____ Dataset records

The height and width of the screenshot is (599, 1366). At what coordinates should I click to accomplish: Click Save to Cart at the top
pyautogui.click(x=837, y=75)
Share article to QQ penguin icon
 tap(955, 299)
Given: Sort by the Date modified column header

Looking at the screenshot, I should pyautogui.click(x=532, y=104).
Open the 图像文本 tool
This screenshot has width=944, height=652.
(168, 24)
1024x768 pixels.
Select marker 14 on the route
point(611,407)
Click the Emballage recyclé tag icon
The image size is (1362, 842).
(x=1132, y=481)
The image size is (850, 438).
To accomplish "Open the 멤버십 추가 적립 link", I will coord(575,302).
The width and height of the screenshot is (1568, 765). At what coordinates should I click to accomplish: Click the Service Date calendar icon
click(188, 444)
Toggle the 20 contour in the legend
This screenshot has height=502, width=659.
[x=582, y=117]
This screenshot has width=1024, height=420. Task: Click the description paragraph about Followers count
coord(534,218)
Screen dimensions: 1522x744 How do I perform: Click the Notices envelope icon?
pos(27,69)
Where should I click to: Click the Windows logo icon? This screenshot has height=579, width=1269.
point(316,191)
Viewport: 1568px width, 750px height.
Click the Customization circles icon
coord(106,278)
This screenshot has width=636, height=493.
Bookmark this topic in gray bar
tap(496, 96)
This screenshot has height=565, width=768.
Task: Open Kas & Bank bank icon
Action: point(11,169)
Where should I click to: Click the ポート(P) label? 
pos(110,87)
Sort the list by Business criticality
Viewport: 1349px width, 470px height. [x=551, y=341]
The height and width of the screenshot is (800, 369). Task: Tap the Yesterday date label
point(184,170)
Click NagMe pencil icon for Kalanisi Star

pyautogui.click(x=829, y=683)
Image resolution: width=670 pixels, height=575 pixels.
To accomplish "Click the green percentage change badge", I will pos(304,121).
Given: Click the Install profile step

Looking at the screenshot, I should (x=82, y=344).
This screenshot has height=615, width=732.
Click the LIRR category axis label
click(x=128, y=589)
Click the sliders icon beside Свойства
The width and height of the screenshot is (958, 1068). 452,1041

________

Your goal: Provide an exact transcript of the lines from the one that holds "Bookmark this topic in gray bar" through the final line of the data above.

Exercise result:
Bookmark this topic in gray bar
tap(496, 96)
This screenshot has height=565, width=768.
Task: Open Kas & Bank bank icon
Action: point(11,169)
Where should I click to: Click the ポート(P) label? 
pos(110,87)
Sort the list by Business criticality
Viewport: 1349px width, 470px height. [x=551, y=341]
The height and width of the screenshot is (800, 369). Task: Tap the Yesterday date label
point(184,170)
Click NagMe pencil icon for Kalanisi Star

pyautogui.click(x=829, y=683)
Image resolution: width=670 pixels, height=575 pixels.
To accomplish "Click the green percentage change badge", I will pos(304,121).
Given: Click the Install profile step

Looking at the screenshot, I should (x=82, y=344).
This screenshot has height=615, width=732.
Click the LIRR category axis label
click(x=128, y=589)
Click the sliders icon beside Свойства
The width and height of the screenshot is (958, 1068). 452,1041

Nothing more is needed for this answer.